Der Gemeindevorsteher des vom Brand betroffenen Dorfes Psathi im Bezirk Paphos, Michalis Kyriakou, erklärte gegenüber Omegalive, dass das Feuer im Wesentlichen gelöscht sei, da „es nichts mehr zu verbrennen gibt“. Kleine Brandherde werden von der Feuerwehr überwacht.
Herr Kyriakou erwähnte, dass „der Fehler gestern gemacht wurde“ mit der verspäteten Ankunft der Luftunterstützung, und beschrieb die Situation als „Feuertornado“.

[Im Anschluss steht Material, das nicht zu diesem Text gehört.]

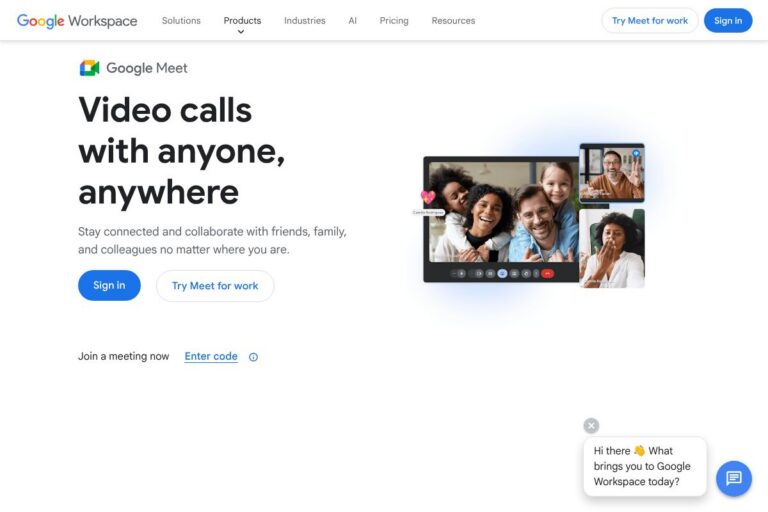Dismiss the chat greeting popup
This screenshot has width=768, height=512.
591,426
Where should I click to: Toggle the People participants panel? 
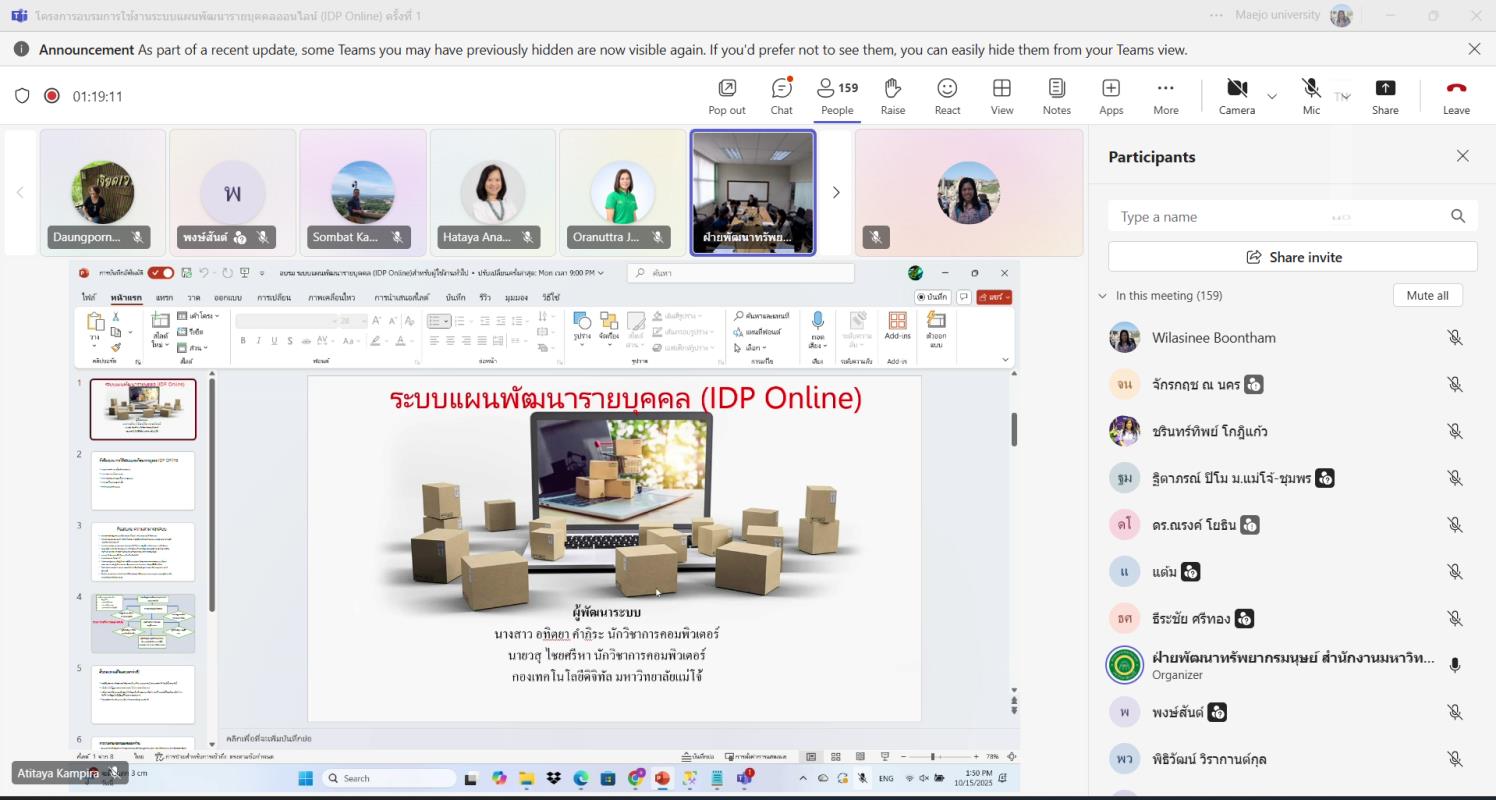(837, 96)
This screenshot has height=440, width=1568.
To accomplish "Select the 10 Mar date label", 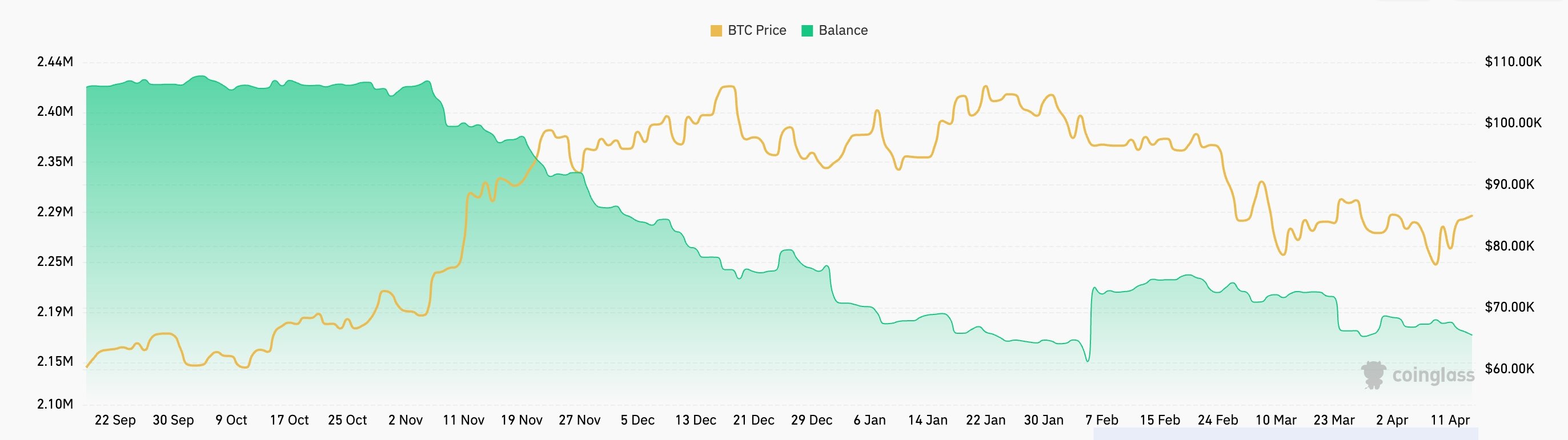I will pyautogui.click(x=1276, y=420).
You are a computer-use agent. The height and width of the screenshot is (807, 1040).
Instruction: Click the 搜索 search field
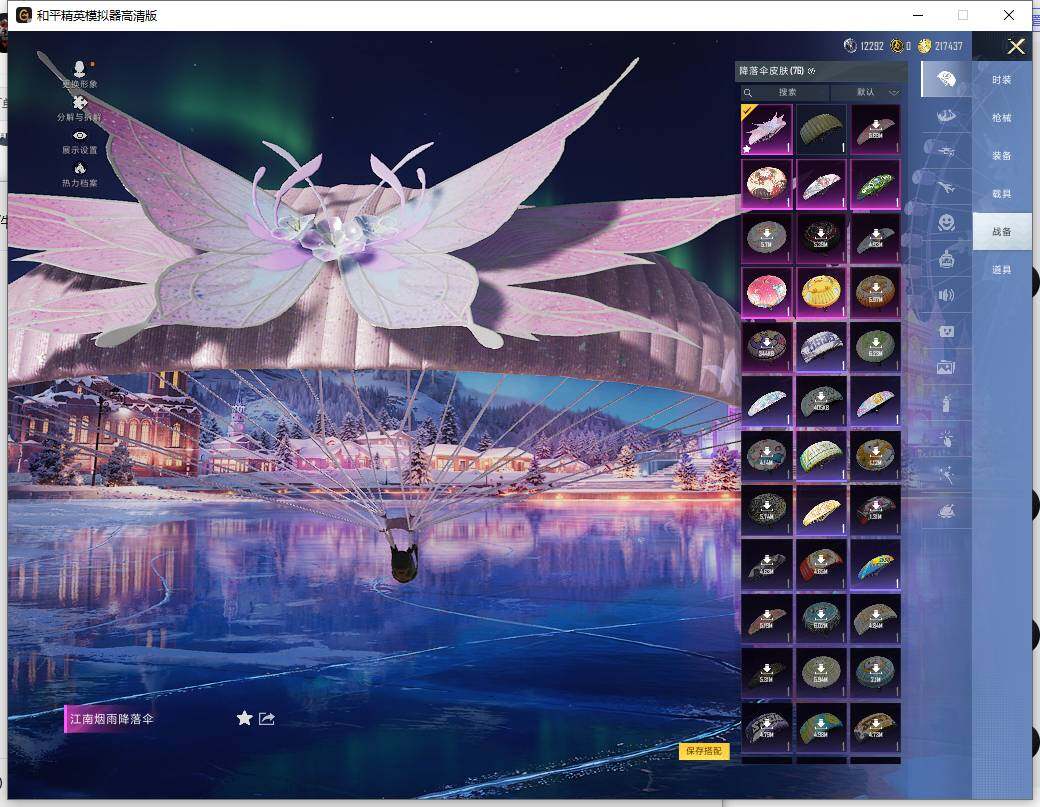pyautogui.click(x=787, y=92)
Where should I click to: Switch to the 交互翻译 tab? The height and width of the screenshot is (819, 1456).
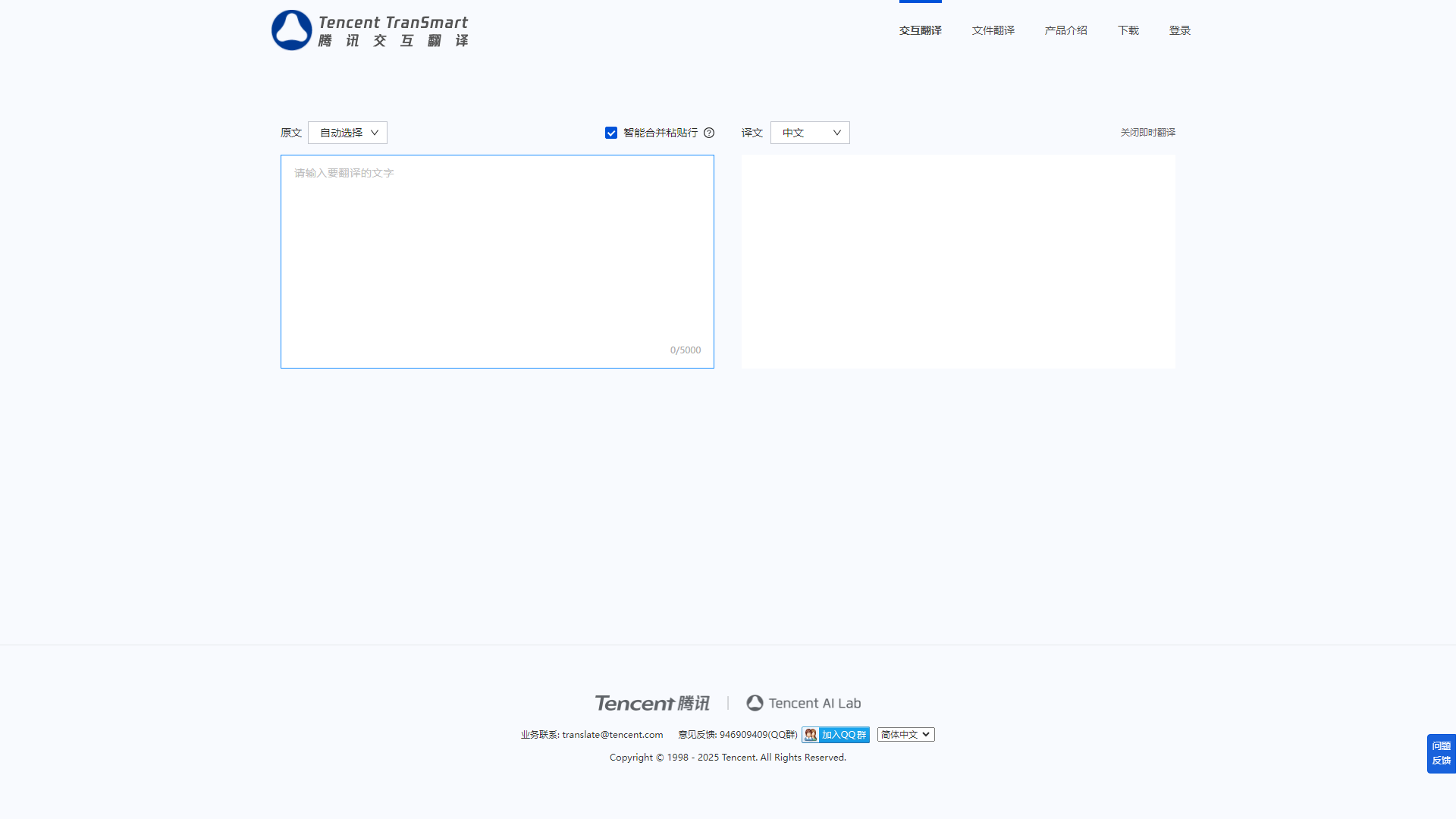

Er lobte auch die Bemühungen der Feuerwehrleute und des Zivilschutzes, die die Bewohner auf Anweisung von Präsident Christodoulides in Hotels unterbrachten.
Heute treffen Teile der Bezirksverwaltung von Paphos ein, um die Schäden zu erfassen. Der Präsident versicherte, dass die Schäden vom Staat übernommen werden.
Der Gemeindevorsteher beschrieb Psathi als ein kleines, grünes Dorf, das nun von einer völlig schwarzen Landschaft umgeben ist.